Os autos foram lavrados contra 16 distribuidoras localizadas em São Paulo, Distrito Federal, Paraná e Rio de Janeiro, além de cinco revendas de gás liquefeito de petróleo (GLP) nos estados do Ceará e Pará.
A intensificação das inspeções ocorreu após o início do conflito no Oriente Médio, no fim de fevereiro, que elevou os preços de derivados globalmente. A supervisão dos preços no mercado interno passou a ser atribuição da ANP pela Medida Provisória 1.340/2026.
Durante as fiscalizações presenciais e remotas, os agentes coletam dados sobre preços praticados e notas fiscais de aquisição de combustíveis relativas a períodos determinados. A ANP compara os custos de compra com os preços de venda para identificar indícios de aumentos abusivos. Quando há sinais de irregularidade, os estabelecimentos são notificados a apresentar documentação complementar para aprofundamento da análise, com garantia de ampla defesa.

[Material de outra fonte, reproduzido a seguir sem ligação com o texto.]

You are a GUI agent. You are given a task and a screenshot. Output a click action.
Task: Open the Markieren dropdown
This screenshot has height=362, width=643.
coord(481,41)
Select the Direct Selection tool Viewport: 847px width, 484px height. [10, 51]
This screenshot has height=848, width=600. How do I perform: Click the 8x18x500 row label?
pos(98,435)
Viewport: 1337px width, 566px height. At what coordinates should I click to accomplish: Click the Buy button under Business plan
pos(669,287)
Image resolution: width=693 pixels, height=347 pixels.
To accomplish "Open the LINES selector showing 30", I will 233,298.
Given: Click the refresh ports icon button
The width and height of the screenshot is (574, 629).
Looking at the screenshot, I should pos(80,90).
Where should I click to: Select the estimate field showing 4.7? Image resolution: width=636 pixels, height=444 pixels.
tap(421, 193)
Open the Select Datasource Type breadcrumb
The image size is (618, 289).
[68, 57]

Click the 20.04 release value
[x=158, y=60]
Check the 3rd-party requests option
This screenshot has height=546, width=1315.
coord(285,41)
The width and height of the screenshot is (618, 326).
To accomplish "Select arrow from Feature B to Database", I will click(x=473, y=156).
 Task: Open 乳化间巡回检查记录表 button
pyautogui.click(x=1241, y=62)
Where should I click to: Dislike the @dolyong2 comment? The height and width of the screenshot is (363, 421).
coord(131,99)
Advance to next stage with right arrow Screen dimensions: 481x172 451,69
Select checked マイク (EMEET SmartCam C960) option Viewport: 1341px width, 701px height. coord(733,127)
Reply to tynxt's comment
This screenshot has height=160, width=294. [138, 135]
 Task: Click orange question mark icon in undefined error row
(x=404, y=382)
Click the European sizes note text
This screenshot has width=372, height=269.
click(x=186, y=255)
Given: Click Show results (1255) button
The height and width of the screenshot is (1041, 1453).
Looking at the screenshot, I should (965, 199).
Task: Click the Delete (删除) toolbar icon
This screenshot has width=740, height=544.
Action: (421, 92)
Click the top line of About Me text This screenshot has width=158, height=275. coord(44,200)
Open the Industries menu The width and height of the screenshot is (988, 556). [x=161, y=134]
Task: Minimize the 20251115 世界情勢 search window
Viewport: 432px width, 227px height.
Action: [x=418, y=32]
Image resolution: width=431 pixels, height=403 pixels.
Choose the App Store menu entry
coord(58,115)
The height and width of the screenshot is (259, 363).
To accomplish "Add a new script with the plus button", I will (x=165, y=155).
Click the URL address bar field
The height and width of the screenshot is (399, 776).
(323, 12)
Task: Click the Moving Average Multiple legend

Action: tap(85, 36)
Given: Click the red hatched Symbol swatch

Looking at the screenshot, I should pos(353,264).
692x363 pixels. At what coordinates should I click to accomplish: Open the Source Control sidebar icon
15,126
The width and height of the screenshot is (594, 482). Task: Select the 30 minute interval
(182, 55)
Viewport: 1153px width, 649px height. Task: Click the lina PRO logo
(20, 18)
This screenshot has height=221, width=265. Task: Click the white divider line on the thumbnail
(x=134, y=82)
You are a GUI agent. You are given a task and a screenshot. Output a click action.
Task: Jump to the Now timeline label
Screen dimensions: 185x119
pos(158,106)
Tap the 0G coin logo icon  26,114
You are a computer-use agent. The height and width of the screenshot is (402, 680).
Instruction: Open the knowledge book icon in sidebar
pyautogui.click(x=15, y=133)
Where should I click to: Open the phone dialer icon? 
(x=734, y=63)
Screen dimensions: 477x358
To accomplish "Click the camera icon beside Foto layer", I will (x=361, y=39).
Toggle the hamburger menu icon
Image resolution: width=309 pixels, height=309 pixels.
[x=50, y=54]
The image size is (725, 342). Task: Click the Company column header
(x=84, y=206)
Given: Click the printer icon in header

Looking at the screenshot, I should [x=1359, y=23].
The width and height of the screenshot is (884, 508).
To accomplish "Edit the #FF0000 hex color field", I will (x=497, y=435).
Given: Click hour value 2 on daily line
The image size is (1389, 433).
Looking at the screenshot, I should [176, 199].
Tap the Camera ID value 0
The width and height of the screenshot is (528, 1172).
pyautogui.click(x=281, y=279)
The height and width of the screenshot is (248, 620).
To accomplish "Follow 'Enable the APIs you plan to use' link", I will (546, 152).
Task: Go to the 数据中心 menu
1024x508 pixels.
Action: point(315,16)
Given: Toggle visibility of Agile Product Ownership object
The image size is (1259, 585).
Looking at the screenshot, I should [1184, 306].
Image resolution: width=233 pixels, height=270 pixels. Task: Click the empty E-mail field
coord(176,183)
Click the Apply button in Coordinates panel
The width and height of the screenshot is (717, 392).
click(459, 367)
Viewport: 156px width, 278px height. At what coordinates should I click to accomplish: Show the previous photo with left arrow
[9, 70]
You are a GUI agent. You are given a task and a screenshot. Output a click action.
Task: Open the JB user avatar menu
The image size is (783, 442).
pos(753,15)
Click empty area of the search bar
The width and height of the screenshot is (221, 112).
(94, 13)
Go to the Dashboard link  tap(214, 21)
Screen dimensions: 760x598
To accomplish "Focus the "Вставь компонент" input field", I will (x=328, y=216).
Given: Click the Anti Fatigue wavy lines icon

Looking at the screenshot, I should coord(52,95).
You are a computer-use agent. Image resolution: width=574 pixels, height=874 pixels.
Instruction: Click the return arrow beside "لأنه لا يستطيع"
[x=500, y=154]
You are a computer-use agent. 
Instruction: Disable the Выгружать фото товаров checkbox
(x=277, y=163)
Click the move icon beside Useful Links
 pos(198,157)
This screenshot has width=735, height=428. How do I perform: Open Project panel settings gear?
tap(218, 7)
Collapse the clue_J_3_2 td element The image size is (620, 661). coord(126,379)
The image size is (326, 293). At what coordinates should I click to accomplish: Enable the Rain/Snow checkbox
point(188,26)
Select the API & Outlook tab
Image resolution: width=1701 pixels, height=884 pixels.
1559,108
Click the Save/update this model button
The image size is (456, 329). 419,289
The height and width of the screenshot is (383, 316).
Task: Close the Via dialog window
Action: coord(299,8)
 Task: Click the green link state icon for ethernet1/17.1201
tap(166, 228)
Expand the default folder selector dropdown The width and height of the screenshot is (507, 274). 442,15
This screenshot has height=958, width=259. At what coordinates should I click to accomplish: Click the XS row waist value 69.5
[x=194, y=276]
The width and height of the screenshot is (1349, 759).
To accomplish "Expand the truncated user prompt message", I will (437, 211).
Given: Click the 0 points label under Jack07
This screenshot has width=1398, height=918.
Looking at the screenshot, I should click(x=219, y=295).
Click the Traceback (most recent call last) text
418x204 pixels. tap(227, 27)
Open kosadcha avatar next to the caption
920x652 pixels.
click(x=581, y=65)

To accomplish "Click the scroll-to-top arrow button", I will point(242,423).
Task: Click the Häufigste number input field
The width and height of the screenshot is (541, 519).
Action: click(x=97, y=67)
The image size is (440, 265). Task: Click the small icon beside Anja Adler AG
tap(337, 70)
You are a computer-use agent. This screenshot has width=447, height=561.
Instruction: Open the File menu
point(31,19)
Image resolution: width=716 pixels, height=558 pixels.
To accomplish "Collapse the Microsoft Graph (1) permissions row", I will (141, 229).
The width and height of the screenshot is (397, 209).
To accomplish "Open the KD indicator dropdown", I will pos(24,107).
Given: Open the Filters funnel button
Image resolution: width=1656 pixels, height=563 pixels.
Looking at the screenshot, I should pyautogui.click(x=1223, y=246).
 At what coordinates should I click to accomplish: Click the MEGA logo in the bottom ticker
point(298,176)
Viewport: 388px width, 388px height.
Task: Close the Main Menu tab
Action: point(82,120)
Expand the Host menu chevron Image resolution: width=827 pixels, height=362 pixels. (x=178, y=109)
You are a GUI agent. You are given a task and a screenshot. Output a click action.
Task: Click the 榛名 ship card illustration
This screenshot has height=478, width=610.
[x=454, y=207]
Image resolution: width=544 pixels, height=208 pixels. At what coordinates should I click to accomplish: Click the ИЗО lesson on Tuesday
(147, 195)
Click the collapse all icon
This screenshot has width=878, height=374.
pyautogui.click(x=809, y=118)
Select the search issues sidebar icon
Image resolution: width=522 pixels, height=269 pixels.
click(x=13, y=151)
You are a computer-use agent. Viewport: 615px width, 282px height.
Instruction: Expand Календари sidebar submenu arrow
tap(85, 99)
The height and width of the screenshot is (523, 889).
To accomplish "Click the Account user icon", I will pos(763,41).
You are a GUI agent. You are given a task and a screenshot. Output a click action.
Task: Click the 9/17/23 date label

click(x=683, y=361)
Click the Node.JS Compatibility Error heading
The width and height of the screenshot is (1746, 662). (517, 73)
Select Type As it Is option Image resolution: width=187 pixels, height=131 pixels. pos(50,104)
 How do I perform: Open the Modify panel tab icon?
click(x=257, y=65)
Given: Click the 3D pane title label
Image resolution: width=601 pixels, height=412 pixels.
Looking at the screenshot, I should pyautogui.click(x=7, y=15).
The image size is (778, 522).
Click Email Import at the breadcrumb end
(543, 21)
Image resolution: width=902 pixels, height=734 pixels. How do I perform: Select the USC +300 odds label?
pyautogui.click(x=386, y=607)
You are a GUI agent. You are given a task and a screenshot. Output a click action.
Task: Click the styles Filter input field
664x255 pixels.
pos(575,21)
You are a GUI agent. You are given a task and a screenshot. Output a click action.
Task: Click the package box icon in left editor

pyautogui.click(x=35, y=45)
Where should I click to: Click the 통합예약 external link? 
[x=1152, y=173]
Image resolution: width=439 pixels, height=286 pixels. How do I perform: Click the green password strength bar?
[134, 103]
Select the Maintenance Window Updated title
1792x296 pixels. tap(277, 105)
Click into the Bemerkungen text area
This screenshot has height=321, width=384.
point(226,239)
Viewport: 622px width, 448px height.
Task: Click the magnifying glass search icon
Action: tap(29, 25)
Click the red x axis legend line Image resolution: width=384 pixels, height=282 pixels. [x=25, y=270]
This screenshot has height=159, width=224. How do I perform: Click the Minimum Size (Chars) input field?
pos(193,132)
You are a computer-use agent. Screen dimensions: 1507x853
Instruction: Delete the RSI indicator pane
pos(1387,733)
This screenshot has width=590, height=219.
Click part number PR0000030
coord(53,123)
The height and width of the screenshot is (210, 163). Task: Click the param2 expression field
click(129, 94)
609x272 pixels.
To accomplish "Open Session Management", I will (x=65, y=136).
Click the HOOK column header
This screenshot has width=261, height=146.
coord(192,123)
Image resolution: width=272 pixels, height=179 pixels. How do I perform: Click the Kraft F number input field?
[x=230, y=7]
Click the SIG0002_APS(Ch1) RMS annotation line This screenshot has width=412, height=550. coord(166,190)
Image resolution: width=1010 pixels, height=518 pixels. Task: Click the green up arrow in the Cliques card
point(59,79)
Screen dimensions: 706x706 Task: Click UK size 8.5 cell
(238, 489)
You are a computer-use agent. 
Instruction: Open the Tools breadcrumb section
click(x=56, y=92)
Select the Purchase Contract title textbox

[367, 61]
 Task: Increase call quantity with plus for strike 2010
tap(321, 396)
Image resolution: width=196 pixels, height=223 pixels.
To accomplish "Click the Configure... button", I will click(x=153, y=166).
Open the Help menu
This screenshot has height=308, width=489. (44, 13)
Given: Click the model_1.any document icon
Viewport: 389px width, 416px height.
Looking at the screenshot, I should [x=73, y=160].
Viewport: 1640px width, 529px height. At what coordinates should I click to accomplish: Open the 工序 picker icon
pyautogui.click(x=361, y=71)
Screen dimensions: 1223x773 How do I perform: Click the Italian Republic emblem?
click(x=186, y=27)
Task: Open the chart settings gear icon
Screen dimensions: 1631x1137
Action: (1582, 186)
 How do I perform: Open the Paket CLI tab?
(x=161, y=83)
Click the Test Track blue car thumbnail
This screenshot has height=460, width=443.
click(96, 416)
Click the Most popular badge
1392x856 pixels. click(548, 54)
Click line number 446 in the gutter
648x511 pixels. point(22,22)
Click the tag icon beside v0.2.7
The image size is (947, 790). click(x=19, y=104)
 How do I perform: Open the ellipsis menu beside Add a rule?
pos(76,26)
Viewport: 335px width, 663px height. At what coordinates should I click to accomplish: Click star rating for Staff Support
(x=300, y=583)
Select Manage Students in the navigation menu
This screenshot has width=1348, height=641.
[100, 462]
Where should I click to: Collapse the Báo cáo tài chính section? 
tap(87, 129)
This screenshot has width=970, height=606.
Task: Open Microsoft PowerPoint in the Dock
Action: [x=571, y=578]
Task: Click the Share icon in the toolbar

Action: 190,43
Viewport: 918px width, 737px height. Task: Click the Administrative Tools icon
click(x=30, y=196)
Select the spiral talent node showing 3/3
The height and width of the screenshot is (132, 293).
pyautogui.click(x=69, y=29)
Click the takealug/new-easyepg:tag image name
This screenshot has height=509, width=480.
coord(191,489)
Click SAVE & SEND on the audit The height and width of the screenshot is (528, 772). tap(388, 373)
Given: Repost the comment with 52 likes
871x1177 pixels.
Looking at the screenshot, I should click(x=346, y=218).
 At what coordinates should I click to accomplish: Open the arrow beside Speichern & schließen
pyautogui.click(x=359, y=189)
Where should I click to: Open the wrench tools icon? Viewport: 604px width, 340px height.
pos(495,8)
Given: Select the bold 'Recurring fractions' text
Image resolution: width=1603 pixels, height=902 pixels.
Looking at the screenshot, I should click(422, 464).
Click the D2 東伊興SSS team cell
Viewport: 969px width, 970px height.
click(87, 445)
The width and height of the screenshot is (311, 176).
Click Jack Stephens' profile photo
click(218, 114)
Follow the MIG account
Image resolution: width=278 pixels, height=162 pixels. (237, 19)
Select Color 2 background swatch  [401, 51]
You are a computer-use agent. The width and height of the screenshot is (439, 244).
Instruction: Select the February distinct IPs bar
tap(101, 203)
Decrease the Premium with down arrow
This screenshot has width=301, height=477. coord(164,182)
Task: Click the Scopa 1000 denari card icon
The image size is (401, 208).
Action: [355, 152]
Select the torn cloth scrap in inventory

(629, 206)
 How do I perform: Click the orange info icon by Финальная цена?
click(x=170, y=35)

Nesta sexta-feira (12), a diretoria da ANP aprovou a intensificação das ações de fiscalização. Para o trimestre de julho a setembro, a agência projeta realizar 3 mil vistorias, um aumento de 40% em relação ao período anterior. O plano prevê operações ostensivas, iniciativas educativas e medidas coercitivas para coibir práticas oportunistas no mercado.
A ampliação da fiscalização integra um pacote de medidas do governo destinado a evitar um choque de preços de derivados no país. Entre as ações adotadas está a política de subvenção, em que o Executivo reembolsa produtores e importadores de combustíveis para reduzir o repasse do aumento de custos ao consumidor final. Atualmente, a subvenção é de R$ 0,44 por litro na gasolina e R$ 1,12 por litro no diesel.
As medidas têm caráter temporário e serão reavaliadas conforme a evolução do conflito no Oriente Médio.